Pencereden baktı küçük çocuk.
Havada, tek tük kar taneleri göze çarpıyordu. Yarın sabah her yer bembeyaz olacaktı. Mutluluktan yana bir ışıldama belirdi hüzünlü gözbebeklerinde. “Hadi, hadi!.” dedi, içinden. “Daha hızlı yağmalısınız!”
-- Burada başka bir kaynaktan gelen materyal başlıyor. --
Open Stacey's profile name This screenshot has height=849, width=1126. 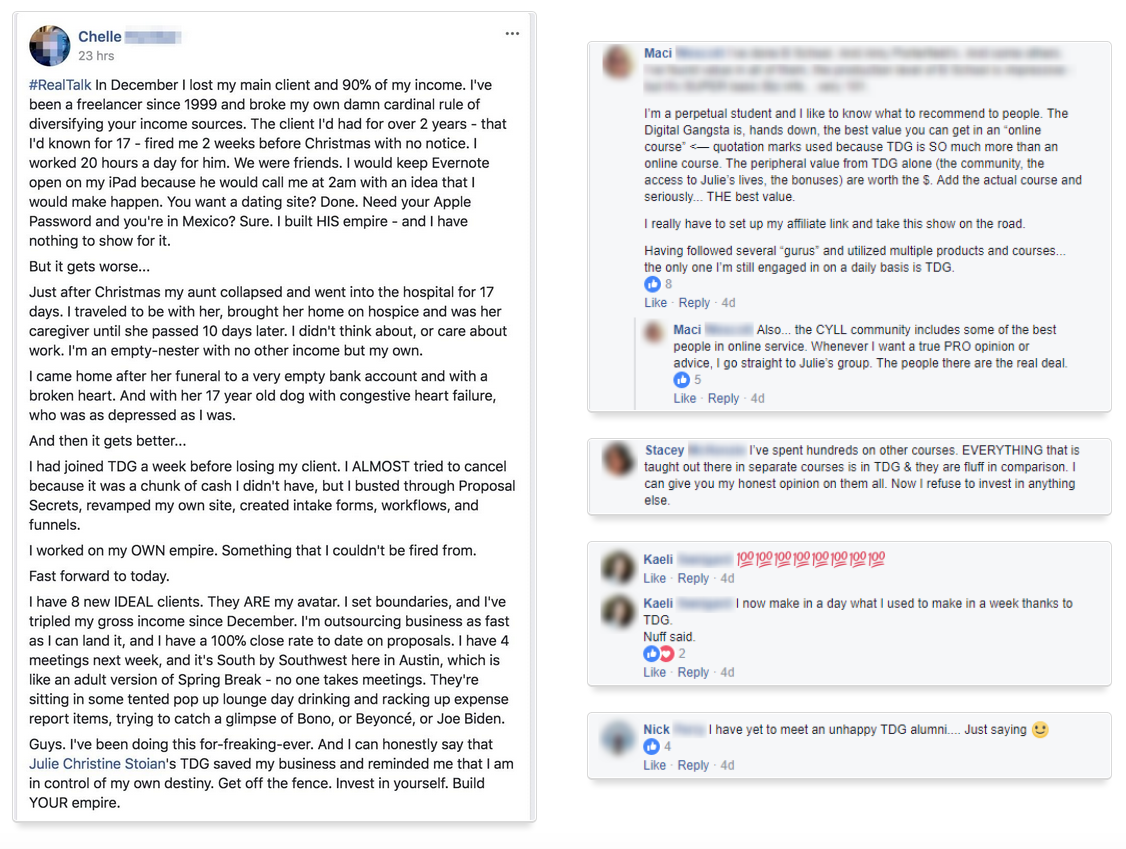[x=664, y=450]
Az sonra gök, sanki iç sesini duymuş gibi, karanlıkta uçuşan beyaz kelebeklerden farksız görünen kar tanelerini arttırdı. Pencerenin kenarındaki minik açıklıktan gelen ıslık sesi de epeyce yükselmişti. O sırada annesinin yaklaştığını hissetti. Şefkatli bir ses doldurdu sonra küçük odayı; “Çay getirdim sana.” Sese yönelmek gelmedi içinden. Tam ortasında olduğunu düşündüğü büyülü anları bozacaktı çünkü ona atacağı tek bakış. Biliyordu. Annesi tekrar seslenince dönmek zorunda kaldı. Ve elini uzattı renksiz boşluğa. Sonra annesinin sıcacık teni değdi sağ elinin üzerine. “Annem ne güzel bir kadın” dedi, iç sesi. Tıpkı beyaz kar taneleri gibi. Beyaz rengi hiç görmemişti, beyaz bir kar tanesi de. Ama o biliyordu. Annesi, dünyanın en güzel kadınıydı…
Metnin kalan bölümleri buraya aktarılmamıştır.